We performed electron backscatter diffraction (EBSD) measurements on the as-built AM 17-4 part to identify and determine the distribution of available phases and their fractions. We used an EOL S-7100F (JEOL, Ltd., Akishima, Tokyo, Japan) field emission scanning electron microscopy (SEM) equipped with Oxford NordlysMax2 EBSD detectors, allowing microstructural aspects such as grain morphology, texture, and crystallographic mapping to be explored. We operated the SEM at an accelerating voltage of 20 kV and a beam current of ≈ 10 nA to minimize the acquisition time and enhance the EBSD resolution. The EBSD data were acquired with a step size of 0.1 µm and 2 × 2 binning.

To examine the effect of surface finish on EBSD results, we performed measurements on two surfaces. The first surface was prepared by mechanical polishing to 1 µm roughness, followed by a 16 h vibratory polishing with non-colloidal silica of nominal size of 50 nm. The second surface was prepared following the same protocol as the first surface, after which the surface was subject to a two-step ion milling procedure: (1) 30 min at 400 V, 7 mA and (2) 40 min at 200 V, 2 mA. The goal of the ion milling steps is to remove near-surface materials to reveal the buried sample underlayer.

2.3. In-House X-ray Diffraction Measurement with a Cu Source

We performed a comprehensive study to evaluate the effect of surface finish on the X-ray diffraction (XRD) analysis of phase fraction. We conducted in-house XRD measurements using a Bruker D8 Advance diffractometer (Bruker AXS, Inc., Billerica, MA, USA) equipped with an EIGER2 R 500K (Dectris, Inc., Baden, Switzerland) single-photon-counting detector (we will refer to this type of XRD measurements as in-house measurements hereinafter). The monochromatic X-ray wavelength was 1.5418 Å from the Cu Kα radiation. The XRD scans were focused on a 2 θ range from 10° to 100°, which covers the main diffraction peaks of the martensite and austenite, two phases known to exist in as-built AM 17-4. XRD data were acquired in the Bragg–Brentano (reflection) geometry. Data reduction was conducted using Bruker DIFFRAC.EVA version 5.0 software and XRD analyses were performed using the Irena package [16] developed on Igor Pro and GSAS-II [17].

We evaluated three surface finishes on the same as-built 17-4 part to cover a spectrum of sample conditions commonly used in XRD characterization of AM 17-4. The first was the as-cut surface. We cut the 17-4 cube using a TechCut Precision Sectioning Machine equipped with an Al₂O₃ blade, operating at 3000 RPM. Measurements were made directly on the as-cut surface. The second surface finish was achieved by sanding the as-cut surface with 800 grit sandpaper until scratches, streaks, or other imperfections were not visibly observed. The third surface was achieved by removing 200 µm material from the 2nd surface, sanding with 800 and 2000 grit sandpapers, followed by a 16 h vibratory polishing with non-colloidal silica (referred to as finely polished hereinafter).

* [Given task A]
Decide whether each statement agrees with the passage on AM 17-4 measurements, answering yes or no and quoting the words of the passage that settle it.
(i) The EBSD data were acquired with a step size of 1 µm.
(ii) The in-house XRD data were collected in reflection geometry.
(iii) The 17-4 cube was cut with a diamond blade.
* [Given task B]
Please answer these questions from the passage on AM 17-4 measurements:
(i) At what accelerating voltage was the SEM operated?
(ii) How long did the second ion milling step last?
(iii) What grit of sandpaper produced the second surface finish in the XRD study?
* [Given task C] Go on with the passage on AM 17-4 measurements, starting after its final sentence.
The records come next and were taken from a separate source.

Raw records
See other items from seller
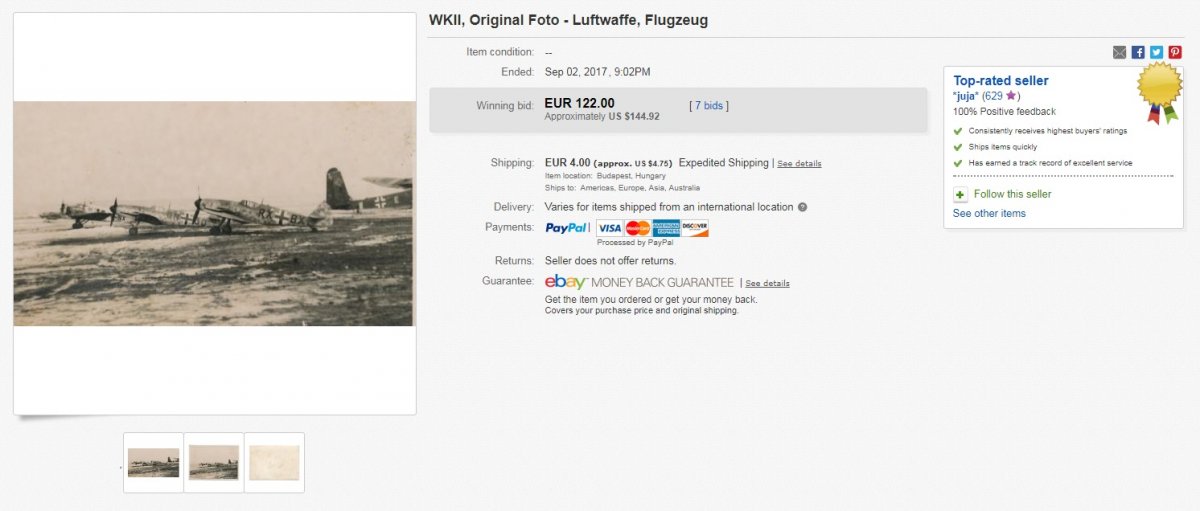1200x511 pixels. [x=989, y=214]

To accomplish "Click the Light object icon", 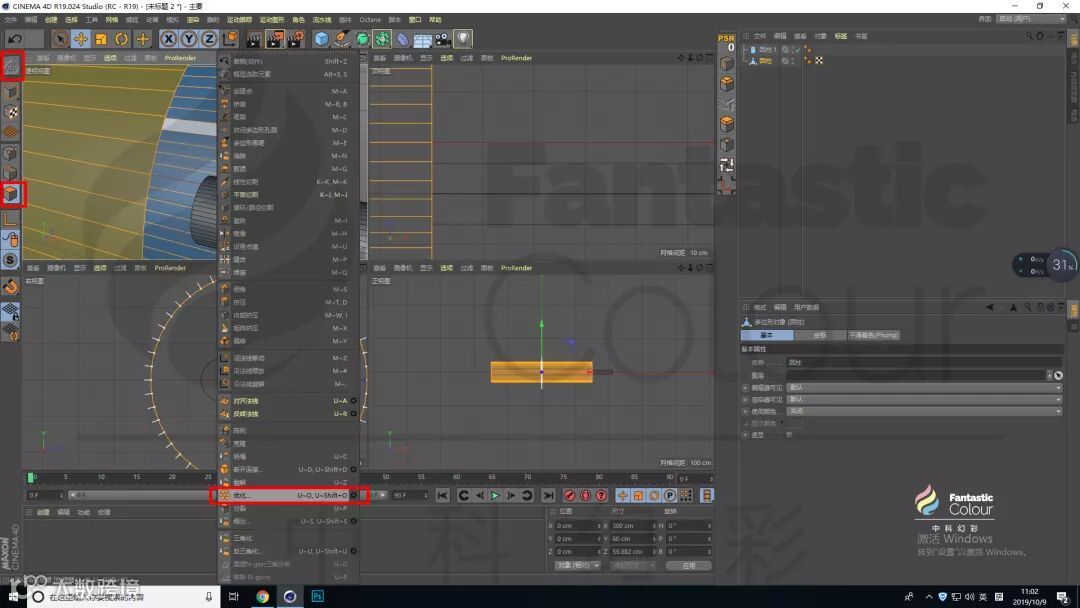I will point(463,39).
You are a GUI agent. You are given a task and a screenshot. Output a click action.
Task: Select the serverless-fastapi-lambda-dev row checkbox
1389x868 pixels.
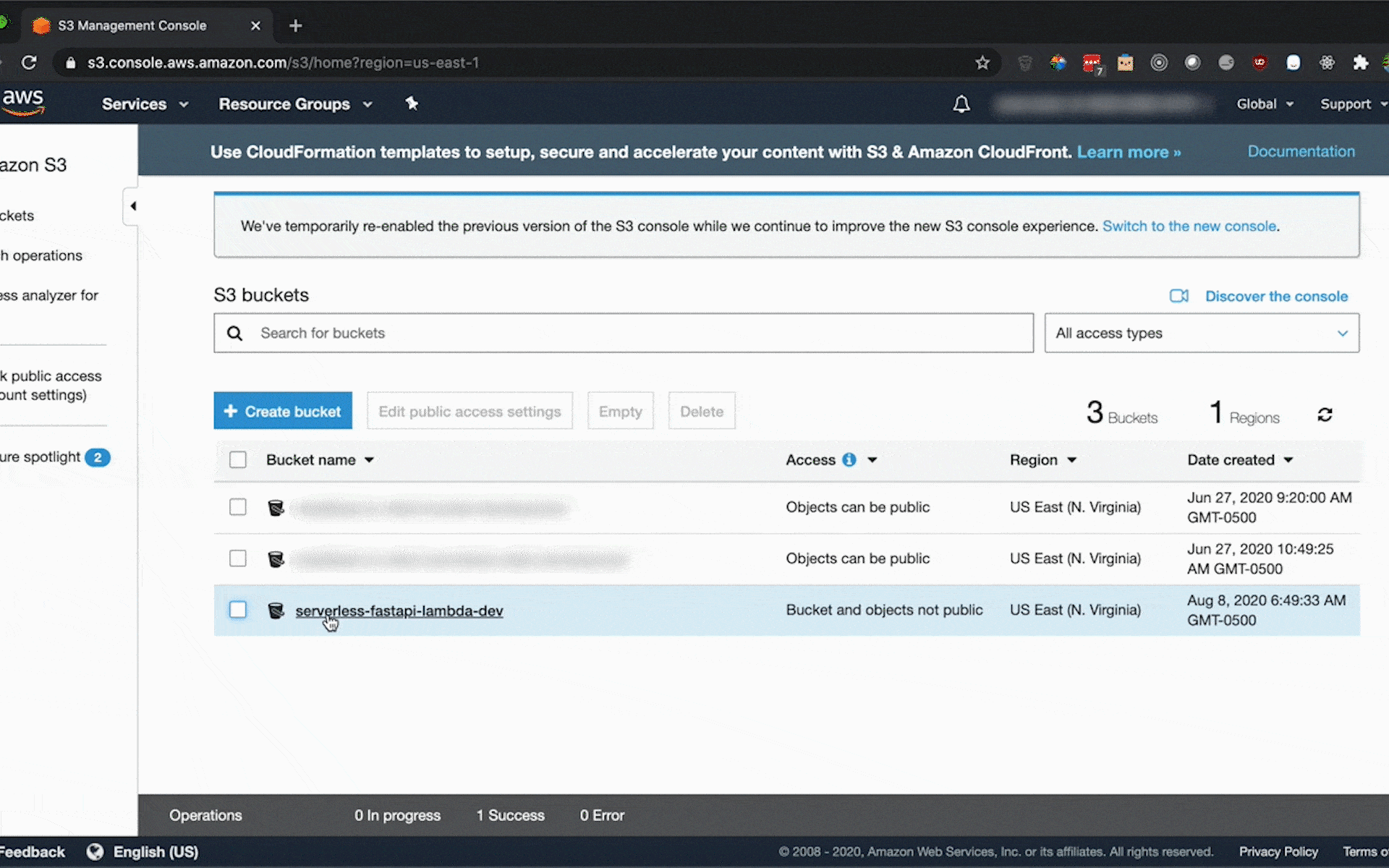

* [Expected output A]
(i) No: "The EBSD data were acquired with a step size of 0.1 µm and 2 × 2 binning."
(ii) Yes: "XRD data were acquired in the Bragg–Brentano (reflection) geometry."
(iii) No: "equipped with an Al₂O₃ blade"

* [Expected output B]
(i) 20 kV
(ii) 40 min
(iii) 800 grit

* [Expected output C]
2.4. High-Energy X-ray Diffraction Measurements with a Synchrotron Source

In order to evaluate the bulk phase fraction of the as-built 17-4 alloy, we performed high-energy X-ray diffraction (HEXRD) measurements at 11-ID-B of the Advanced Photon Source, Argonne National Laboratory [18]. The synchrotron HEXRD measurements, unlike in-house XRD measurements above, were conducted in the transmission mode. The X-ray wavelength is 0.2113 Å, which corresponds to an X-ray energy of 58.68 keV. The X-ray flux density is on the order of 10¹³ photon·mm⁻²·s⁻¹. X-ray beam size was 300 µm × 300 µm. The standard Perkins-Almer 2D area detector was at the beamline and the sample to detector distance was 750 mm; this setup allows a continuous q range from 0.25 Å⁻¹ to 7.75 Å⁻¹, where q = 2π/λ × sin (θ), with θ being one half of the diffraction angle 2 θ and λ being the X-ray wavelength. The instrument was calibrated with the NIST ceria dioxide standard reference material (674b) for X-ray diffraction [19]. A total of 10 XRD measurements were acquired with an acquisition time of 1 s each. The reported data are the sum of 10 XRD measurements.

The HEXRD specimen was cut from the same piece of as-built 17-4 used for in-house XRD measurements. The specimen was ≈1 mm in thickness. The surfaces of this HEXRD specimen were polished on both sides using 800 grit sandpaper.

2.5. Calphad Modeling

To evaluate the micro-segregation during solidification, we performed Calphad modeling using commercial software Thermo-Calc and DICTRA [20]. The solidification behavior was modelled using equilibrium solidification, the Scheil–Gilliver model [21], and DICTRA at different cooling rates. In the DICTRA simulations, local equilibrium was assumed at the interface between different phases and flux balance was maintained for each element. We excluded the effects of dendritic tip diffusion, and the conducted simulations are one dimensional. We used commercial thermodynamic database TCFE7 for these calculations [22] and assumed one half of the interdendritic distance at 200 nm. To increase computational speed, we used a reduced composition for these simulations, where Mn, Si, Nb, Mo, C, P, and S are neglected.

3. Results and Discussions

Phase and phase fraction analysis is a critical component of metal research and essential to the construction of the structure–property relationship. For AM alloys where post-build treatment is often required to eliminate undesired microstructural features such as unwanted phases [23], elemental micro-segregations [10], and microstructural anisotropy [24], or to take advantage of the alloy design and enhance the alloy performance [25], an accurate understanding of the as-built phase landscape serves as the starting point for the design of such post-build treatments. The reported values for many alloys, however, show significant variations. An example for 17-4 PH SS, which is extracted from an incomplete set of existing data [7,26,27,28,29,30,31,32,33], is shown in Figure 1.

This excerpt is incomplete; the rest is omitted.